» **Provided entries**:
══════

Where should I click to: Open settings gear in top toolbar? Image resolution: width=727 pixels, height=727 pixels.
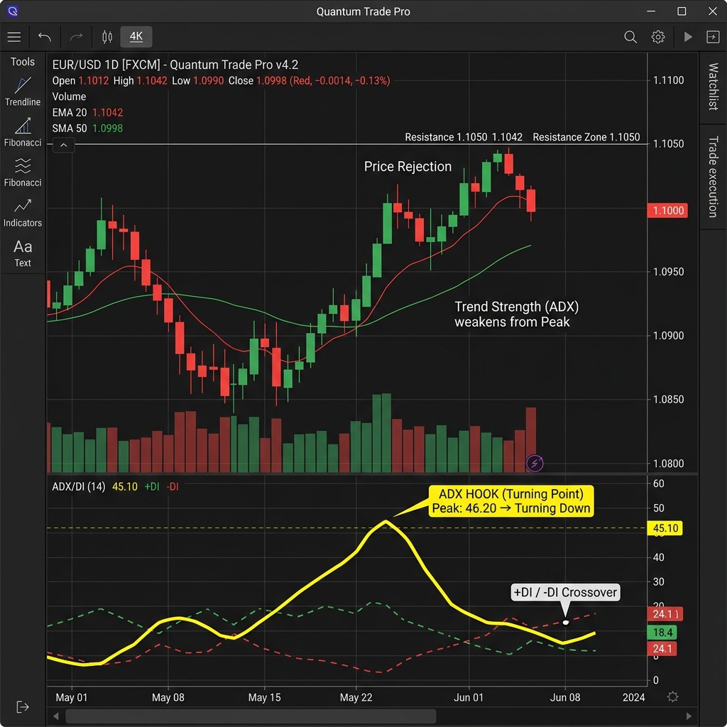click(658, 37)
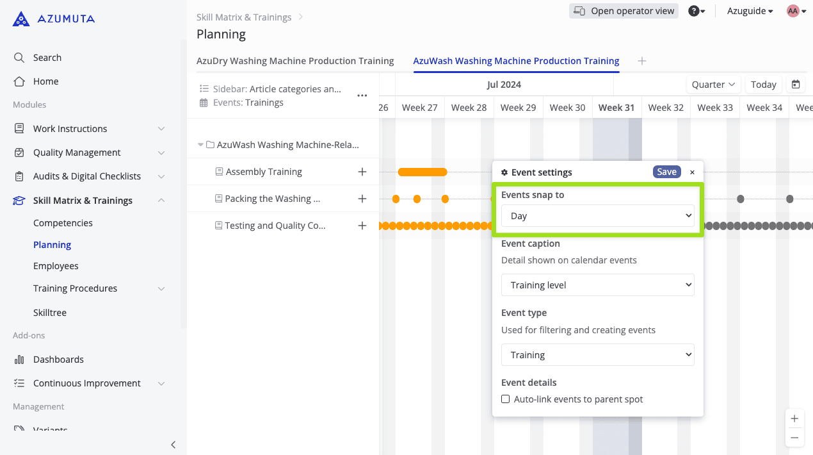The height and width of the screenshot is (455, 813).
Task: Add event to Assembly Training row
Action: pyautogui.click(x=362, y=172)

══════

» **Task goal**: In the copy, include no pictures; transcribe every record above verbatim.

» **Solution**:
Where should I click to: Open settings gear in top toolbar? Image resolution: width=727 pixels, height=727 pixels.
click(658, 37)
The height and width of the screenshot is (455, 813).
Task: Add event to Assembly Training row
Action: pyautogui.click(x=362, y=172)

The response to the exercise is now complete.